Em 1944 Erwing Schrödinger, um físico austríaco considerado como um dos fundadores da mecânica quântica, tentou um esforço de ligação entre a biologia e as leis fundamentais da termodinâmica. Considerou os seres vivos como estruturas altamente organizadas constituídas segundo uma ordem física diferente do universo sem vida. As substâncias que os compõem são retiradas do ambiente e organizadas segundo uma arquitectura funcional de acordo com instruções contidas no próprio organismo vivo. A energia utilizada nesta actividade de organização da matéria também é retirada do ambiente. Este conjunto de processos constitui aquilo a que os biólogos designam por metabolismo que tem duas fases: metabolismo biossintético, anabolismo ou assimilação e o metabolismo bioenergético, catabolismo ou dissimilação.
Designa-se por hominização o processo dinâmico ainda incompletamente conhecido que, por aperfeiçoamentos sucessivos, conduziu ao aparecimento do Homem a partir dos Primatas. A hominização completa implica uma evolução biológica e uma evolução cultural. A primeira teve como resultado um conjunto de capacidades que se traduziram na posição ortostática, nas possibilidades dos movimentos das mãos, na existência de um aparelho fonador e sobretudo no desenvolvimento do sistema nervoso central. A evolução cultural permitiu-lhe a abstracção e a criação de uma linguagem simbólica. A acção conjunta da evolução biológica e da evolução cultural tornou possíveis a reflexão, o autodomínio, a intervenção no meio ambiente, uma linguagem estruturada e uma organização social. As primeiras manifestações consideradas típicas do homem foram os utensílios.
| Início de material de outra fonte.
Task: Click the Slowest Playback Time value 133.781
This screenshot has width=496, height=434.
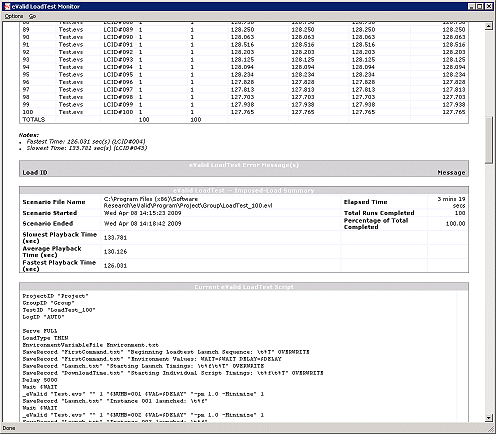Action: [115, 238]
Todavia, estes só podem tomar-se como manifestações indubitavelmente humanas quando neles existe um inequívoco aperfeiçoamento funcional e artístico. A manifestação humana mais característica é a arte sob qualquer das suas formas, sobretudo quando essa arte é simbólica, visto que implica a capacidade de abstracção e uma forma complexa de linguagem. A sepultura intencional dos mortos com os seus utensílios revela com a maior clareza manifestações espirituais e religiosas. Por estas razões apenas podemos considerar como pertencentes inequivocamente à espécie humana o Homo sapiens sapiens – o homem na sua forma actual - e o Homo sapiens neanderthalensis. Este último, o homem de Neanderthal, aceita-se como tendo tido o seu apogeu na última época glaciar (há cerca de 75.000 anos) tendo-se extinguido sem continuação na evolução posterior. Tinha uma constituição muito robusta, uma altura média de cerca de 160 cm, as pernas curtas, a nuca saliente e a zona frontal do crânio muito procidente. Fabricava utensílios de sílex e enterrava os mortos com arranjos florais.
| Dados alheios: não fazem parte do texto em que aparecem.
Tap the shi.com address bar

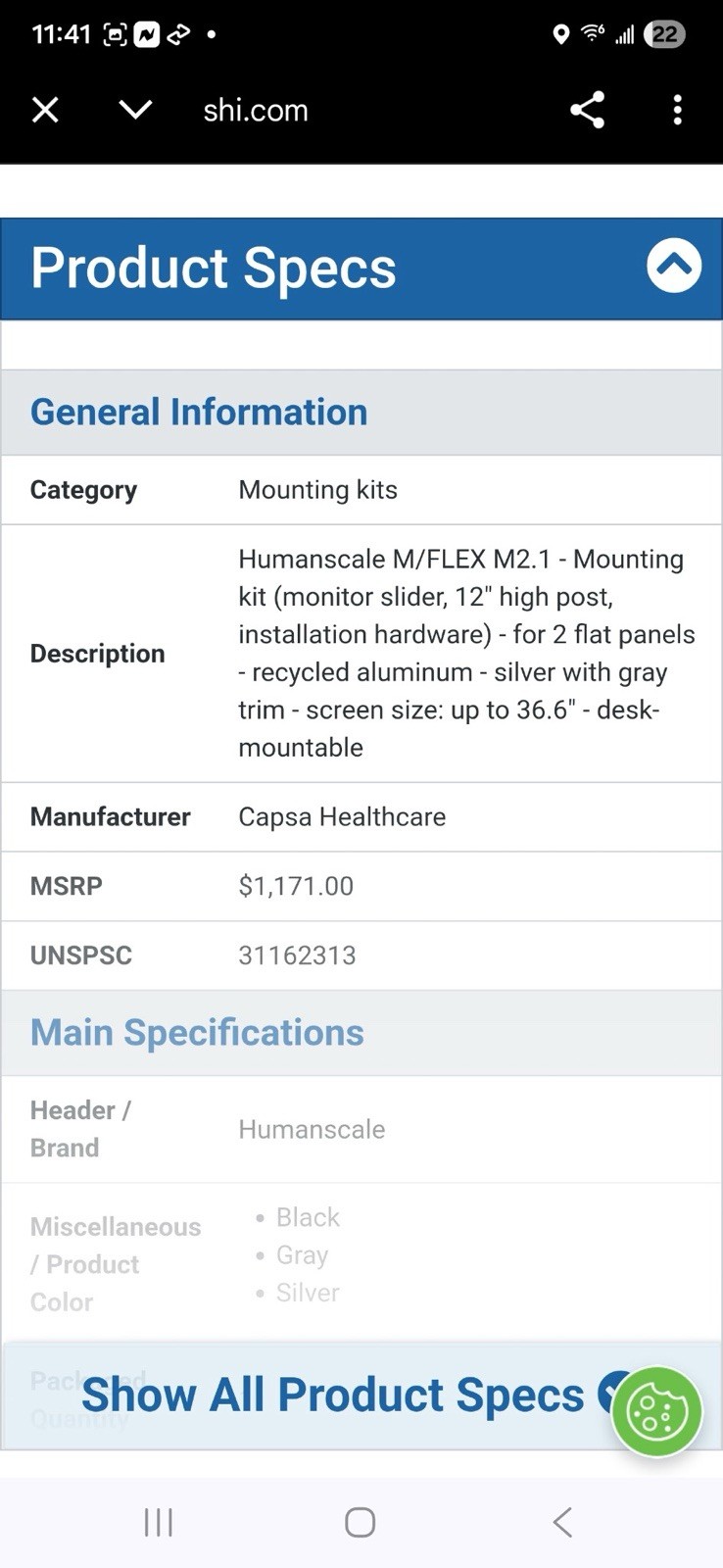tap(256, 111)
3 - A vida humana nascente
Todas considerações sobre o início da vida humana, qualquer que seja a via da abordagem, teológica, antropológica, filosófica ou jurídica, não podem eximir-se a uma reflexão biológica. Existem muitas razões para um debate generalizado sobre o início da vida. O tema da vida humana nascente adquiriu um novo relevo após os debates sobre a utilização das células primordiais na investigação básica ou com objectivos terapêuticos. As questões ligadas à legalização do aborto, transversalmente presentes nas sociedades contemporâneas, estando embora mais relacionadas com estádios posteriores do desenvolvimento embrionário, referem-se ainda às etapas iniciais da vida humana e às condições do seu acolhimento.
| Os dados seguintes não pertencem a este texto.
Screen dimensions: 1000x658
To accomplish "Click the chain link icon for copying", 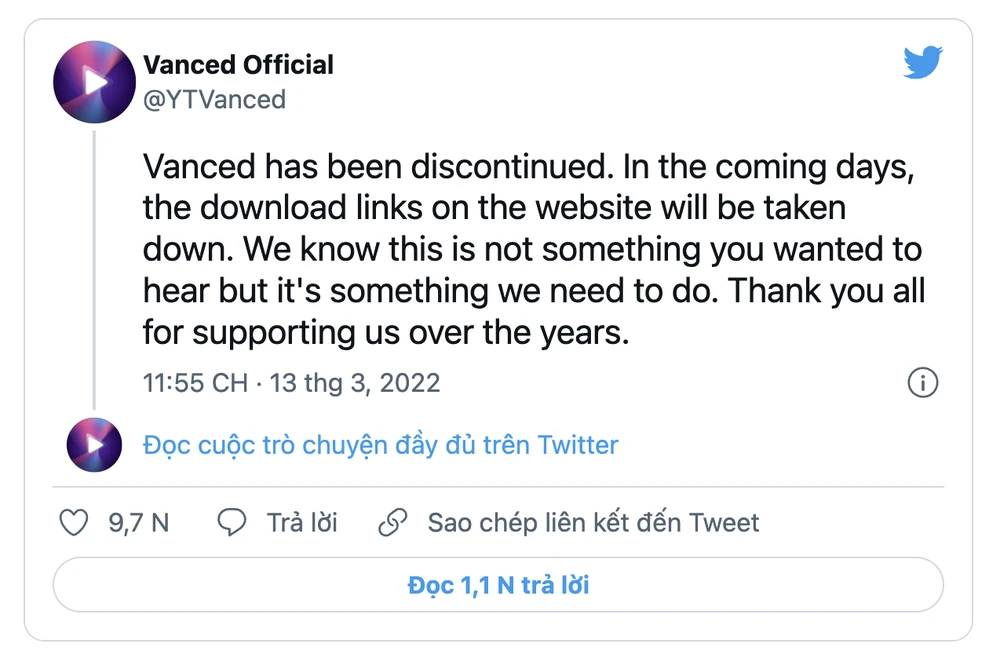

Há uma questão prévia que vale a pena explicitar: é necessário que a interpretação dos dados recolhidos pelas ciências experimentais se mantenha fiel a uma lógica científica e as conclusões não a ultrapassem no sentido de se atribuir um significado de valor aos elementos demonstráveis da observação; é necessário, ainda, que os intervenientes das ciências humanas tenham uma clara compreensão dos dados da ciência e os respeitem no sentido de fundamentar solidamente as suas afirmações. Perante a existência de domínios incertos do conhecimento não podem fazer-se afirmações que modifiquem a clareza do diálogo e contribuam para o desqualificar.
O primeiro facto biologicamente identificável na formação de um ser humano é a fusão de duas células altamente especializadas provenientes de cada um dos progenitores contendo metade dos cromossomas de um indivíduo adulto. Estas células são designadas por gâmetas: o óvulo e o espermatozóide. Fenómenos semelhantes estão na origem de todos os mamíferos e de outros seres vivos pertencentes a muitas outras espécies. Quando aquelas duas células se aproximam, envolvidas por um ambiente característico de cada espécie, após uma fase de reconhecimento segue-se a penetração do material genético do espermatozóide no óvulo e a formação imediata de uma barreira na membrana que o envolve que impede a penetração de novos espermatozóides. Neste momento inicia-se uma nova cadeia de actividades sucessivas a partir dos materiais provenientes dos dois gâmetas que vão actuar como se fossem dois sistemas complementares, com actividades coordenadas e interdependentes. O que teve lugar foi a constituição de uma nova entidade que tem designação biológica de zigoto ou embrião unicelular. O zigoto é, na realidade, uma célula semelhante a qualquer outra célula de um ser vivo adulto contendo um número duplo de cromossomas relativamente a cada um dos gâmetas. O zigoto designa-se, por isso mesmo, como uma célula diplóide. O que vai seguir-se é um período de reduplicação sucessiva do número de células com genoma idêntico ao da célula inicial; estas irão distribuir-se radialmente e diferenciar-se no novo organismo pluricelular.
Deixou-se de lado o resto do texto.